Hi all,
I have depth of coverage (read counts at each base ) from 8 samples, and i am interested to compare them for finding the regions with differences in the depth (CNVs, deletions etc). I have first normalized these samples and now want to apply some method to compare and see the significant differences. I am using perl script. The problem is I am new to statistical analysis and need little guidance. I know some softwares can do the same job like CNVseq (but they are using the statistics that i donot understand :() What are your suggestions, what is the most simple way to compare these ? Could fold change be applied? I applied z-normalization, is it applicable? Any literature, scripts, and suggestions would work. (Please note i am new to statistical analysis)
EDIT: Please note the data is from resequencing of whole genome and not RNAseq. The samples represents different dog populations.
I would suggest learning the CNVseq algorithm. Even if you want to write your own version, you need to understand the existing works. This is science.

DATASET RECORDS >>
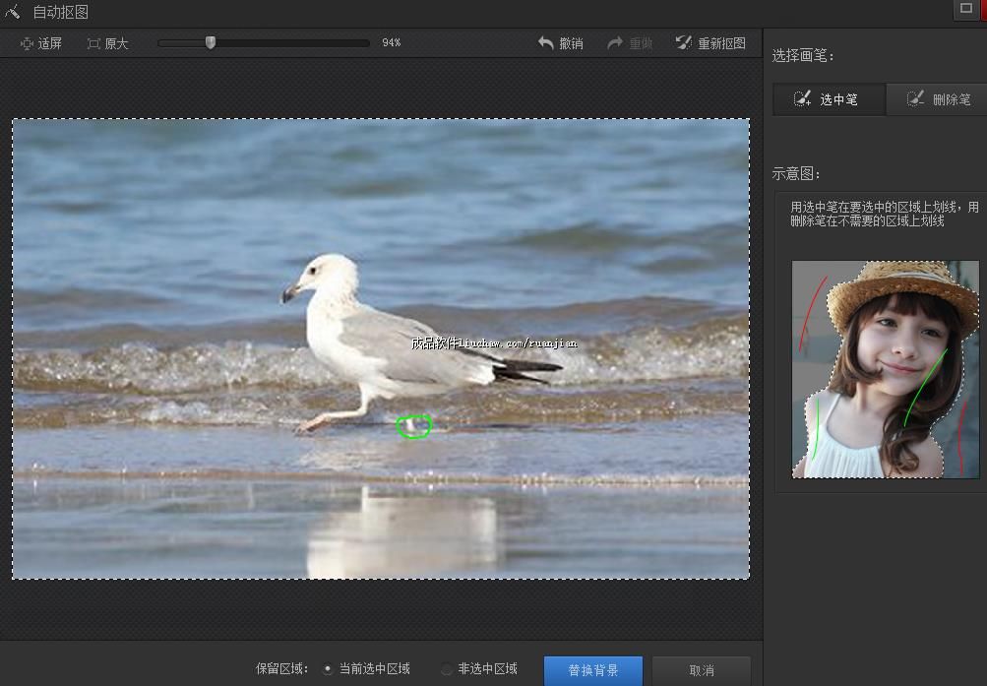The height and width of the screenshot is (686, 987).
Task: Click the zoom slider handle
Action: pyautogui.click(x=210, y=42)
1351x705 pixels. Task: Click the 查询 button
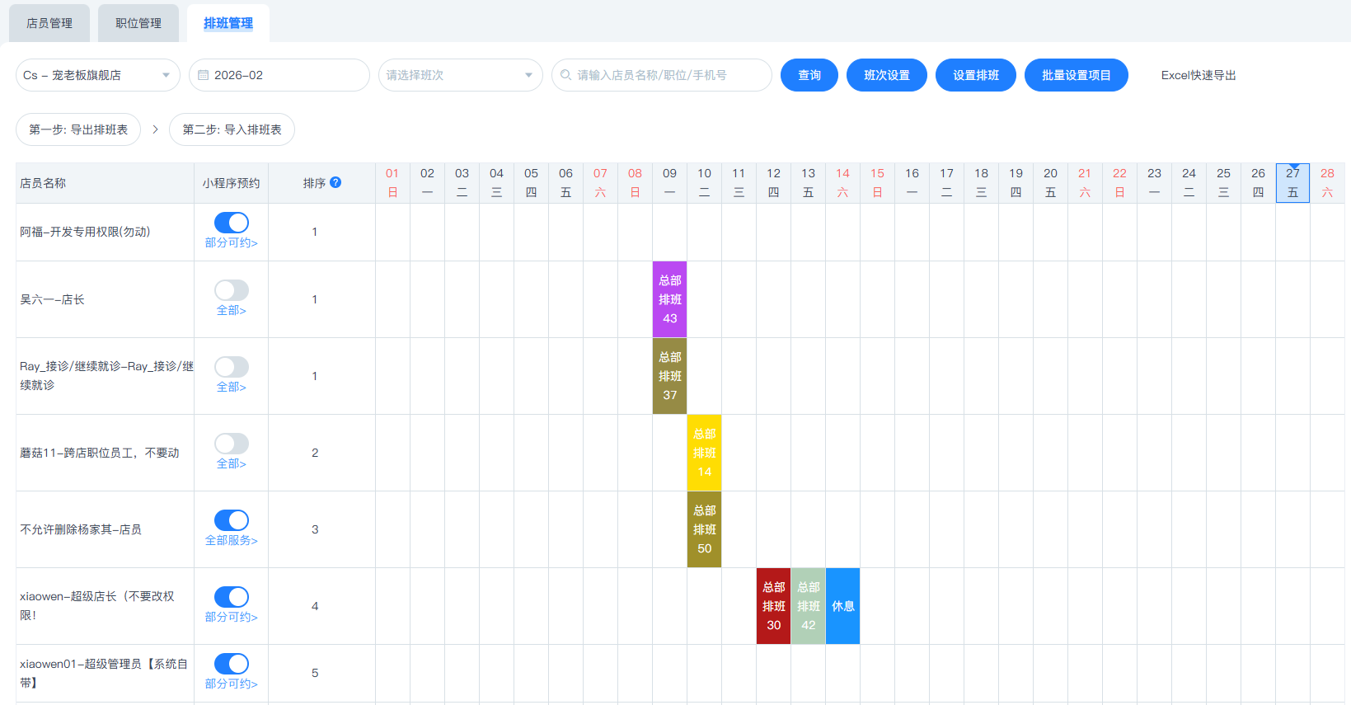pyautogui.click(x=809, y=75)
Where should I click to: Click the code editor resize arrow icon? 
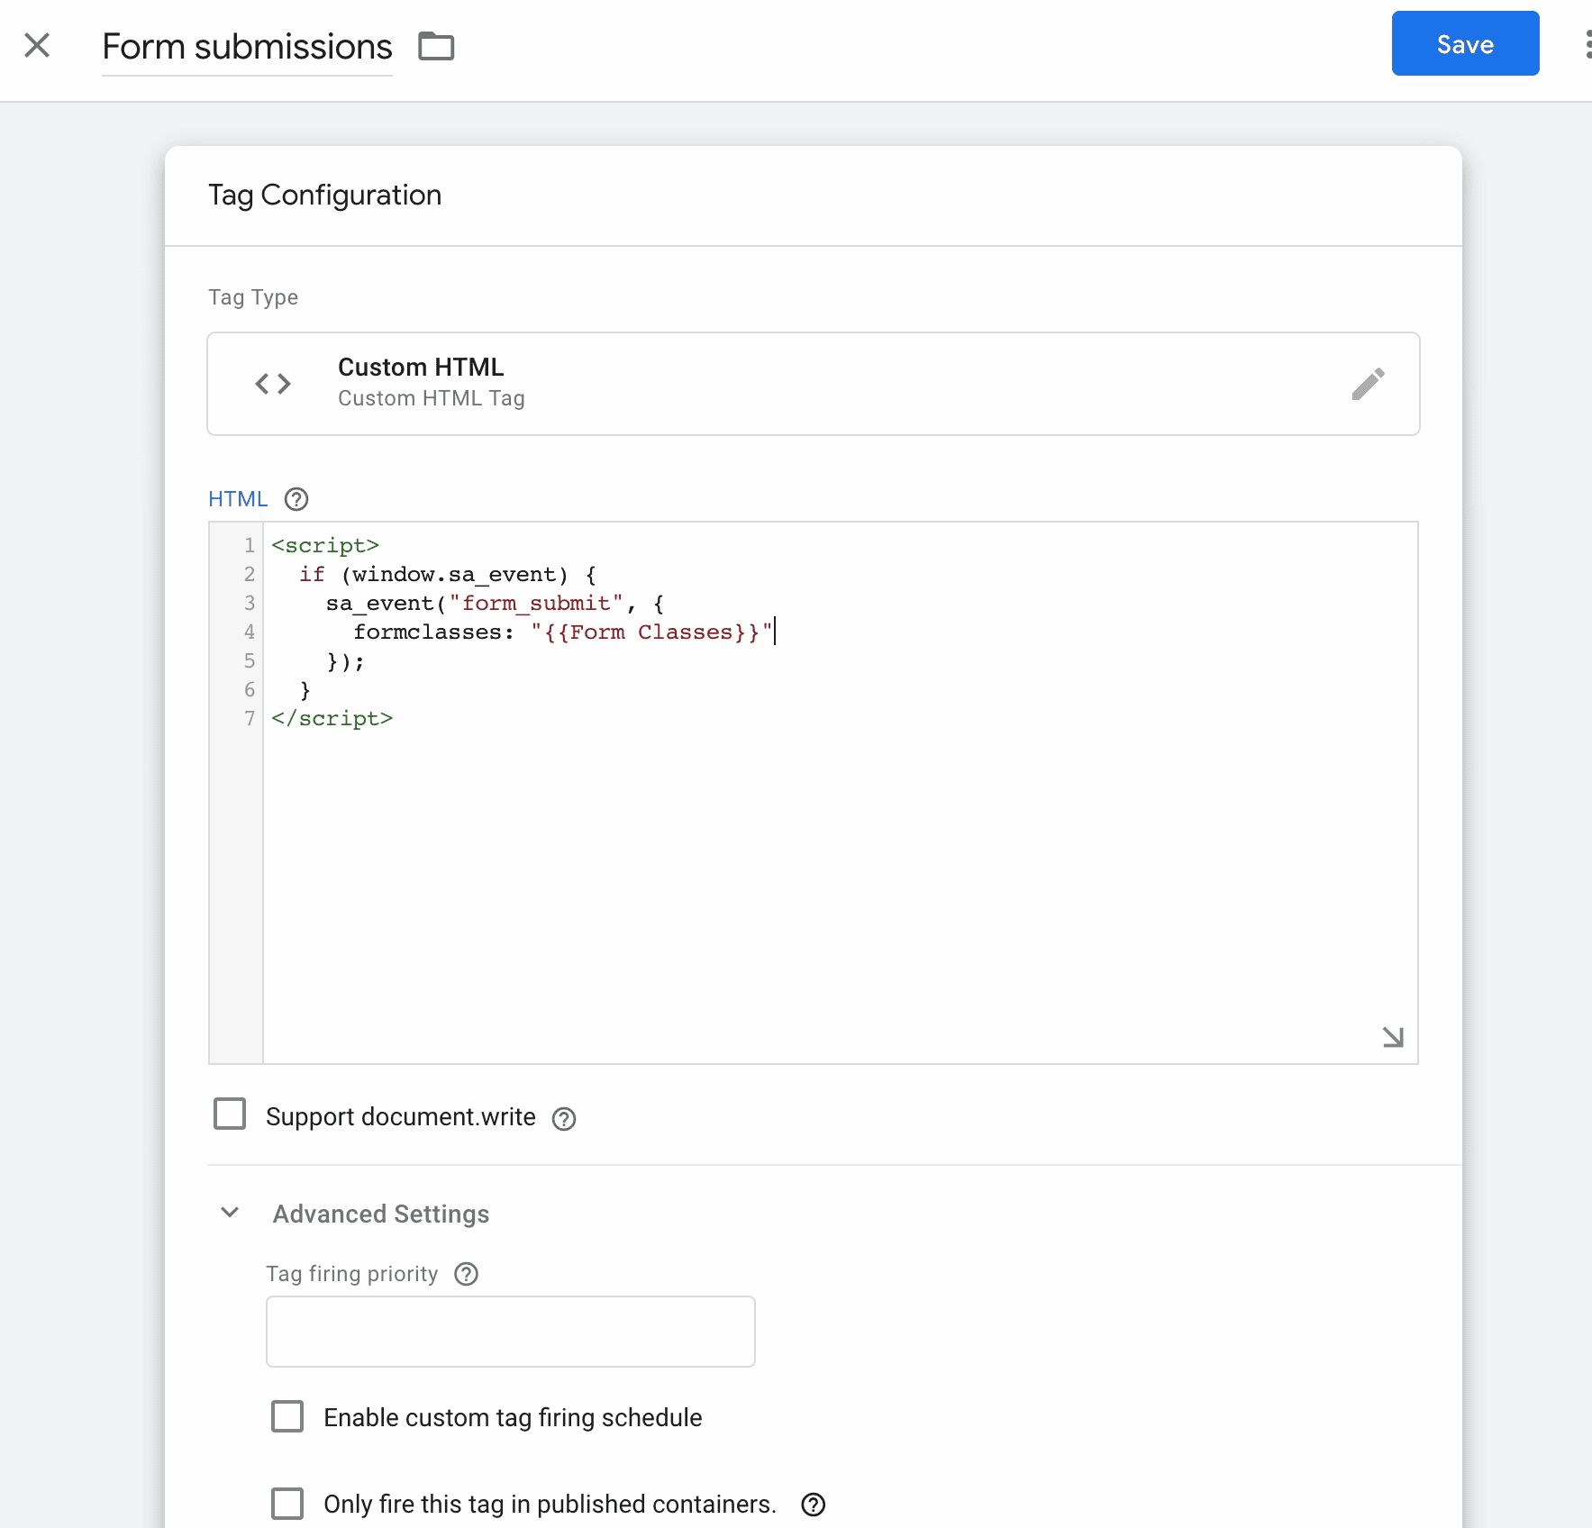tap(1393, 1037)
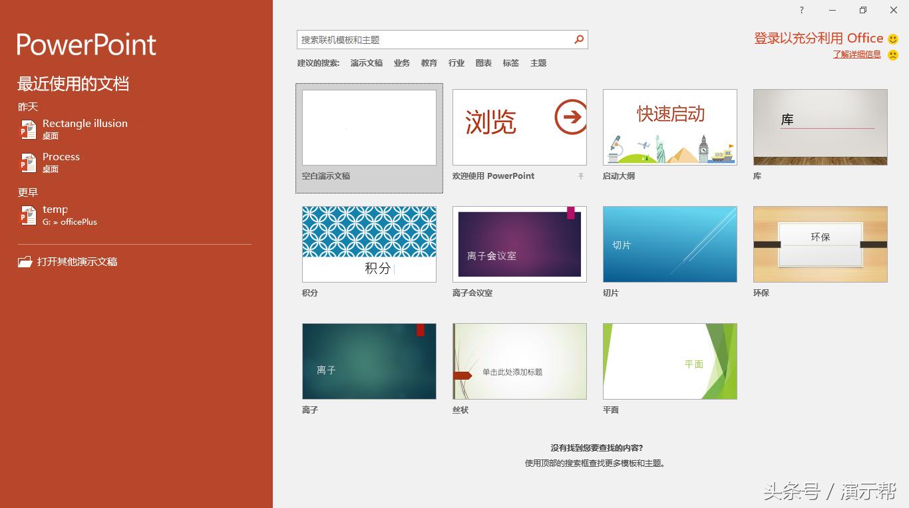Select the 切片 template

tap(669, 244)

==

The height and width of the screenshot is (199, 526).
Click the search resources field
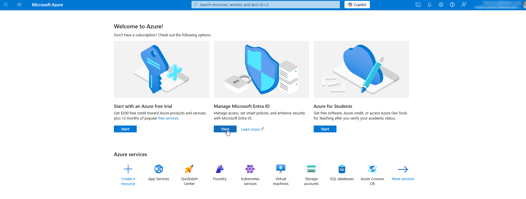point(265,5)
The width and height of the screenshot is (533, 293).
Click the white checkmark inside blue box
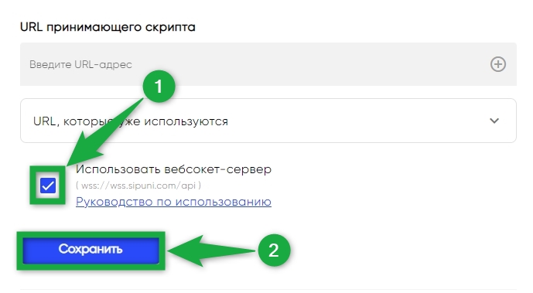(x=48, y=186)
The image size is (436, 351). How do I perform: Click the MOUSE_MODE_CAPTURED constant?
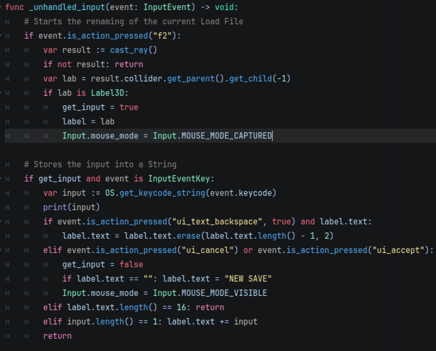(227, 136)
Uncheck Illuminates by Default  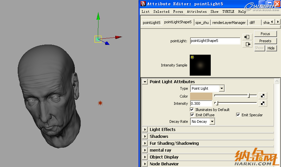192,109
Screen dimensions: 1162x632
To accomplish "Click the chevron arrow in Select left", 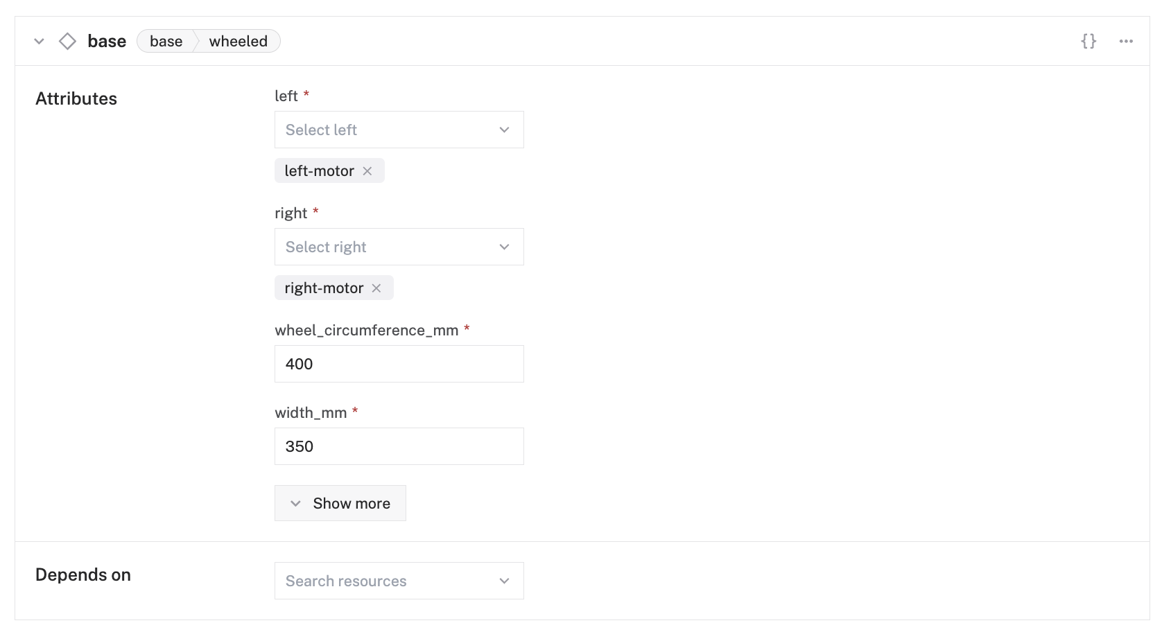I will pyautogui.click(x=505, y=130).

* * *

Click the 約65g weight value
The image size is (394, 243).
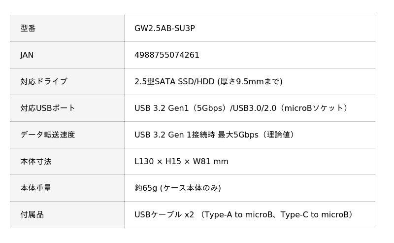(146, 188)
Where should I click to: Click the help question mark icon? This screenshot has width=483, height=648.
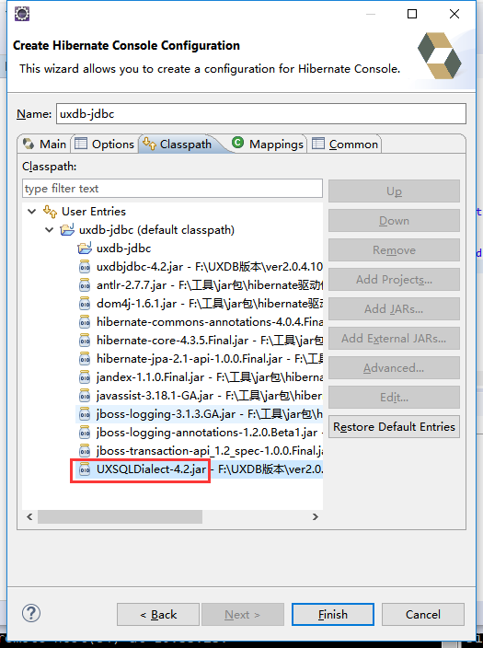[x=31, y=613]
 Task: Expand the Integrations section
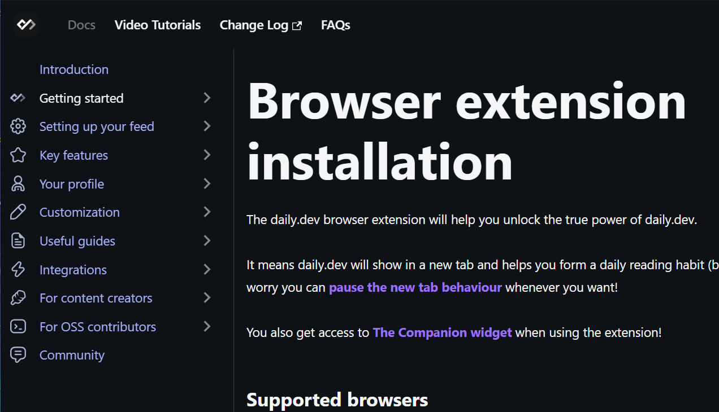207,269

ACTIVITY A >>
Answer these from the forum thread on comparing depth of coverage:
(i) How many samples does the poster have?
(ii) What kind of sequencing data does the poster say the samples come from?
(iii) What does the reply suggest the poster learn?
ACTIVITY B >>
Continue the forum thread on comparing depth of coverage, starting after its last reply.
The lines are separate material and unrelated to the forum thread on comparing depth of coverage.

YOUR RESPONSE A >>
(i) Eight samples.
(ii) Resequencing of the whole genome, not RNAseq.
(iii) The CNVseq algorithm.

YOUR RESPONSE B >>
Thanks lh3, I will learn CNVSeq to see how it works, but for my current question it might not work, as i already have information on deletions and inversions using split read and paired end. My interest is to see the depth at these regions by comparing the samples mentioned above.
I have only looked at the homepage and the first manual page of CNVseq. I could be wrong, but... doesn't CNVseq do exactly what you want: comparing the read depth like what you do with arrayCGH?
I completely agree with you. I think i misinterpreted the information due to lack of my knowledge.
Could you elaborate more on the data that was sequenced ? Is it genome-seq ? I hope it's not RNA-seq.
Its re-sequencing data (genomic) using illumina paired end.
Are these tumor samples? Do you have matched controls for these samples? Is this DNA/RNA seq, if it is DNA-seq, is it captured or whole genome, shallow seq or deep seq?
sorry, for my poor explanation of data. Its DNA sequence data.